[Interface element records]
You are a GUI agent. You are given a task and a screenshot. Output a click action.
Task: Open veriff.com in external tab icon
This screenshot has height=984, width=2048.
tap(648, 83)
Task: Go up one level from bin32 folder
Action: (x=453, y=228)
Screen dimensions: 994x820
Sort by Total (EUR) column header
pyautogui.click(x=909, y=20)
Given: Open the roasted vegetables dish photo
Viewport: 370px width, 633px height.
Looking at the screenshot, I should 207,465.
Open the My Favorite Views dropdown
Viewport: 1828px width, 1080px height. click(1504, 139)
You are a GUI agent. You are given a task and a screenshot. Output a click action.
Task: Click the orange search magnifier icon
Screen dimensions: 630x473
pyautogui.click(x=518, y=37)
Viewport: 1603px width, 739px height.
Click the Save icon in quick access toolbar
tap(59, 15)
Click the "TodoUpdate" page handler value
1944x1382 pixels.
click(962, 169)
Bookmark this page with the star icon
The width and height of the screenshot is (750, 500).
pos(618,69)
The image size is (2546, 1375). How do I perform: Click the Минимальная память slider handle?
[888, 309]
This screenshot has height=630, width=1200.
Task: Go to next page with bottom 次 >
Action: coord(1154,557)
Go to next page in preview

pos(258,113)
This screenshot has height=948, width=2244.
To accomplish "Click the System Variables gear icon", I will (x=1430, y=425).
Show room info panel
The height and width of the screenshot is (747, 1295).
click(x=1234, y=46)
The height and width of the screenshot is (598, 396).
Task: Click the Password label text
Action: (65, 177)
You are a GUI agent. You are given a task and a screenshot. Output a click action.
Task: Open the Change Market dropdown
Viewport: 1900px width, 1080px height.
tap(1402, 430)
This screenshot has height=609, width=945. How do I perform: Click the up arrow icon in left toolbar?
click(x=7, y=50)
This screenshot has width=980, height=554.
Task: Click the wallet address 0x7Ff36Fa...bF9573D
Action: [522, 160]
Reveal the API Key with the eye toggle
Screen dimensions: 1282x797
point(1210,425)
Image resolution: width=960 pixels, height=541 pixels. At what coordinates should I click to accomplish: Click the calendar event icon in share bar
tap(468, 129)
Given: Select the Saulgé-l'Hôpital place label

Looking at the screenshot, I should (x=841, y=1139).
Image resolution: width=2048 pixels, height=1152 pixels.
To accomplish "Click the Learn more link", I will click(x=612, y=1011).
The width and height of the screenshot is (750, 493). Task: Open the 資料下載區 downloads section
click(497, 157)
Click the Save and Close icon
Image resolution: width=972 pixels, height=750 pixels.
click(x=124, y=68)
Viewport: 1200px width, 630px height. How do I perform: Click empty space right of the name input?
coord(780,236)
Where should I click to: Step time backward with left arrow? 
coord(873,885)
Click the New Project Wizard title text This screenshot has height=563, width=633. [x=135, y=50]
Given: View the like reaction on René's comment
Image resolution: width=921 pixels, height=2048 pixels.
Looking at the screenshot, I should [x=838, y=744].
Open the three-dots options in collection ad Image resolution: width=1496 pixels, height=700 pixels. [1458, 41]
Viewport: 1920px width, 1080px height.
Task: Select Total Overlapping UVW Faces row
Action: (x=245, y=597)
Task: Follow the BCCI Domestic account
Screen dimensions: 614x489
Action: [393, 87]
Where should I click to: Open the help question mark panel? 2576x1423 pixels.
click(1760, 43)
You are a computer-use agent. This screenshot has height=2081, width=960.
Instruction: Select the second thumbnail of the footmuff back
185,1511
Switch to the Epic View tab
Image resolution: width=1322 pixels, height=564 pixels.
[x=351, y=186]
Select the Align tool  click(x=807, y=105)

YOUR OBJECTIVE
Copy out every line of the material above word for word, keeping each line as it stands.

SOLUTION BELOW
You are a GUI agent. You are given a task and a screenshot. Output a click action.
Task: Open veriff.com in external tab icon
This screenshot has height=984, width=2048.
tap(648, 83)
Task: Go up one level from bin32 folder
Action: (x=453, y=228)
Screen dimensions: 994x820
Sort by Total (EUR) column header
pyautogui.click(x=909, y=20)
Given: Open the roasted vegetables dish photo
Viewport: 370px width, 633px height.
Looking at the screenshot, I should 207,465.
Open the My Favorite Views dropdown
Viewport: 1828px width, 1080px height. click(1504, 139)
You are a GUI agent. You are given a task and a screenshot. Output a click action.
Task: Click the orange search magnifier icon
Screen dimensions: 630x473
pyautogui.click(x=518, y=37)
Viewport: 1603px width, 739px height.
Click the Save icon in quick access toolbar
tap(59, 15)
Click the "TodoUpdate" page handler value
1944x1382 pixels.
click(962, 169)
Bookmark this page with the star icon
The width and height of the screenshot is (750, 500).
pos(618,69)
The image size is (2546, 1375). How do I perform: Click the Минимальная память slider handle?
[888, 309]
This screenshot has height=630, width=1200.
Task: Go to next page with bottom 次 >
Action: coord(1154,557)
Go to next page in preview

pos(258,113)
This screenshot has height=948, width=2244.
To accomplish "Click the System Variables gear icon", I will (x=1430, y=425).
Show room info panel
The height and width of the screenshot is (747, 1295).
click(x=1234, y=46)
The height and width of the screenshot is (598, 396).
Task: Click the Password label text
Action: (65, 177)
You are a GUI agent. You are given a task and a screenshot. Output a click action.
Task: Open the Change Market dropdown
Viewport: 1900px width, 1080px height.
tap(1402, 430)
This screenshot has height=609, width=945. How do I perform: Click the up arrow icon in left toolbar?
click(x=7, y=50)
This screenshot has width=980, height=554.
Task: Click the wallet address 0x7Ff36Fa...bF9573D
Action: [522, 160]
Reveal the API Key with the eye toggle
Screen dimensions: 1282x797
point(1210,425)
Image resolution: width=960 pixels, height=541 pixels. At what coordinates should I click to accomplish: Click the calendar event icon in share bar
tap(468, 129)
Given: Select the Saulgé-l'Hôpital place label

Looking at the screenshot, I should (x=841, y=1139).
Image resolution: width=2048 pixels, height=1152 pixels.
To accomplish "Click the Learn more link", I will click(x=612, y=1011).
The width and height of the screenshot is (750, 493). Task: Open the 資料下載區 downloads section
click(497, 157)
Click the Save and Close icon
Image resolution: width=972 pixels, height=750 pixels.
click(x=124, y=68)
Viewport: 1200px width, 630px height. How do I perform: Click empty space right of the name input?
coord(780,236)
Where should I click to: Step time backward with left arrow? 
coord(873,885)
Click the New Project Wizard title text This screenshot has height=563, width=633. [x=135, y=50]
Given: View the like reaction on René's comment
Image resolution: width=921 pixels, height=2048 pixels.
Looking at the screenshot, I should [x=838, y=744].
Open the three-dots options in collection ad Image resolution: width=1496 pixels, height=700 pixels. [1458, 41]
Viewport: 1920px width, 1080px height.
Task: Select Total Overlapping UVW Faces row
Action: (x=245, y=597)
Task: Follow the BCCI Domestic account
Screen dimensions: 614x489
Action: [393, 87]
Where should I click to: Open the help question mark panel? 2576x1423 pixels.
click(1760, 43)
You are a computer-use agent. This screenshot has height=2081, width=960.
Instruction: Select the second thumbnail of the footmuff back
185,1511
Switch to the Epic View tab
Image resolution: width=1322 pixels, height=564 pixels.
[x=351, y=186]
Select the Align tool  click(x=807, y=105)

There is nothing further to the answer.